善意がこわい

2005年 哲学
善意がこわい

募金活動を見かけることがある。最近は、早朝の駅によくいる。
募金箱をもった子どもたちが、列をなして待ちかまえている。サラリーマンが通りかかると元気な声で「おねがいしまーす!」と叫んでくる。中には、絶叫を張り上げる子もいる。

「おねがいしまーす!」

私は、アレが苦手だ。……むしろ、こわい。

「募金活動=偽善」とは考えていない
NGO、NPO、ボランティアによる市民活動は必要だし、参加している友人もいる。彼は立派な人物だし、その台所事情を知れば、募金や寄付の意義もうなずける。

だが、子どもを使うのは卑怯じゃないか?
あの子たちは、活動の主旨を理解していまい。ただ「イイコト」と教えられてやっているだけだ。それじゃ、娘に売春させる親と変わらないのではないか?

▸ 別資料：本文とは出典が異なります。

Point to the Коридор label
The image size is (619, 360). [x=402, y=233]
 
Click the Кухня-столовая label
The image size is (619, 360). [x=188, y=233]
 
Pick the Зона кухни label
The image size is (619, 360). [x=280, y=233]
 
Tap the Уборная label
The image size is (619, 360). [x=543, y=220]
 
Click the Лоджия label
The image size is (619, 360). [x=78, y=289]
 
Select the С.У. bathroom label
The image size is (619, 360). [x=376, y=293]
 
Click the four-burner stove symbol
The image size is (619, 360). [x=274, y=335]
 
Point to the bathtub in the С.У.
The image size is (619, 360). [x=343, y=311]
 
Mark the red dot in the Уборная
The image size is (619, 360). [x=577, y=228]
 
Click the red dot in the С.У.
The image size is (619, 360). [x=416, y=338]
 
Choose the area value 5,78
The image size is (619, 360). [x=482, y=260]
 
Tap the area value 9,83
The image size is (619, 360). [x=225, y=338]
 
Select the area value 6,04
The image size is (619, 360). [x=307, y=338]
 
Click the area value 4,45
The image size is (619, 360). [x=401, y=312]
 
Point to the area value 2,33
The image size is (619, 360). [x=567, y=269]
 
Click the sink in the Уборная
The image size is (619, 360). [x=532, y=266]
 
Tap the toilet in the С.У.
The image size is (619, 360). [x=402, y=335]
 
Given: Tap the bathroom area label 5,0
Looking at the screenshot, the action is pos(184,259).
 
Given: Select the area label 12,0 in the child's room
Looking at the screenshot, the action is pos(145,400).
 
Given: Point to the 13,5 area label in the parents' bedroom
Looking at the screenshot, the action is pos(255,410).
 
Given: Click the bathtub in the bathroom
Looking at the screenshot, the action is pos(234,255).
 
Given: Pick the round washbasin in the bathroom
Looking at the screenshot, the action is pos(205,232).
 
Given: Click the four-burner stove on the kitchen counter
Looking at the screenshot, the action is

「子どもを使った方が募金を集めやすい」という打算もあるだろう。それが悪いとは言わない。非営利団体であっても、効率的な手段を選ぶべきだ。娘を脱がせた方がうまくいくなら、脱がせばいい。
ただし、理解と同意は必須だろう。ボランティア(無償の奉仕)なら、なおのことだ。「イイコト」のためなら、手段が正当化されるわけではない。

……では、同意とはなんだ?
子どもから同意をとるなんて、チョロイもんだ。
そもそも「主旨を理解しなければ、活動に参加できない/させられない」と考える方が少数派だ。それに、ほんとうの意味で主旨を理解する/させることはできない。
それが必須条件なら、どんな活動も成立しない。

市民活動には、さまざまな矛盾と打算がある。
街頭に立つ子どもたちは、その象徴に見える。

ポスターもそうだ。貧しい子どもの写真を突きつけられて、「ほっとくんですか?」と問われれば、財布のひももゆるむ。だが、どうにも苦いものを感じずにはいられない

このキモチは、うまく説明できない。
市民活動そのものには反対していないので、どうにも整理できぬ。